Required task:
Find every line in the entries below that contains the word "agent" and copy each of those lines in full.

+++ Available data

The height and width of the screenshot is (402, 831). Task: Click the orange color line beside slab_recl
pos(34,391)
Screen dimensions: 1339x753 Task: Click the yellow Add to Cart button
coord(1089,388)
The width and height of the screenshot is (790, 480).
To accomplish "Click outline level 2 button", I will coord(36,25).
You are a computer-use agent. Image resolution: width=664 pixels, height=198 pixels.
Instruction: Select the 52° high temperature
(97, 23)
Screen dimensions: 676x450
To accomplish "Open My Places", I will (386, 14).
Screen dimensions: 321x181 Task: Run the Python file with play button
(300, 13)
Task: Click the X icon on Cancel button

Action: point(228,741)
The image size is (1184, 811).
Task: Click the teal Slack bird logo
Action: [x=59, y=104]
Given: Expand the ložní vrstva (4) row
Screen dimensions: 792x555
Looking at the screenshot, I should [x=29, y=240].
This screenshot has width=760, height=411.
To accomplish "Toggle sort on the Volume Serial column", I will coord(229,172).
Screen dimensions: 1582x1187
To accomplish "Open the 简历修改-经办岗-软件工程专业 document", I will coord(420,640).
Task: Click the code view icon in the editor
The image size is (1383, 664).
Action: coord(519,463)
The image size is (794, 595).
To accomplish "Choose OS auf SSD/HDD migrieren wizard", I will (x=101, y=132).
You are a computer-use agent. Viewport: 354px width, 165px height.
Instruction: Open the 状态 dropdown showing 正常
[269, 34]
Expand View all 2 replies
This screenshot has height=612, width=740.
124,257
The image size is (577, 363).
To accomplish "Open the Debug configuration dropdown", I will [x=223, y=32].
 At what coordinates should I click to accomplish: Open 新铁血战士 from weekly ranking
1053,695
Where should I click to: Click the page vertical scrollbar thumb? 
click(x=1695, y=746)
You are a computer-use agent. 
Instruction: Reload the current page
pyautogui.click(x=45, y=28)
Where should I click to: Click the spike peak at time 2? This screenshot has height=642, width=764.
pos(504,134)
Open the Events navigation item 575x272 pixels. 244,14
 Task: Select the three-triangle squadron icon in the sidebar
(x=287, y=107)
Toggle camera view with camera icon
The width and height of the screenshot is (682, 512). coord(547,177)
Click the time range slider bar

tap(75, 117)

++++++

Answer below:
You are a computer-use agent. Image resolution: width=664 pixels, height=198 pixels.
You are a computer-use agent. Viewport: 354px width, 165px height.
You are a computer-use agent. 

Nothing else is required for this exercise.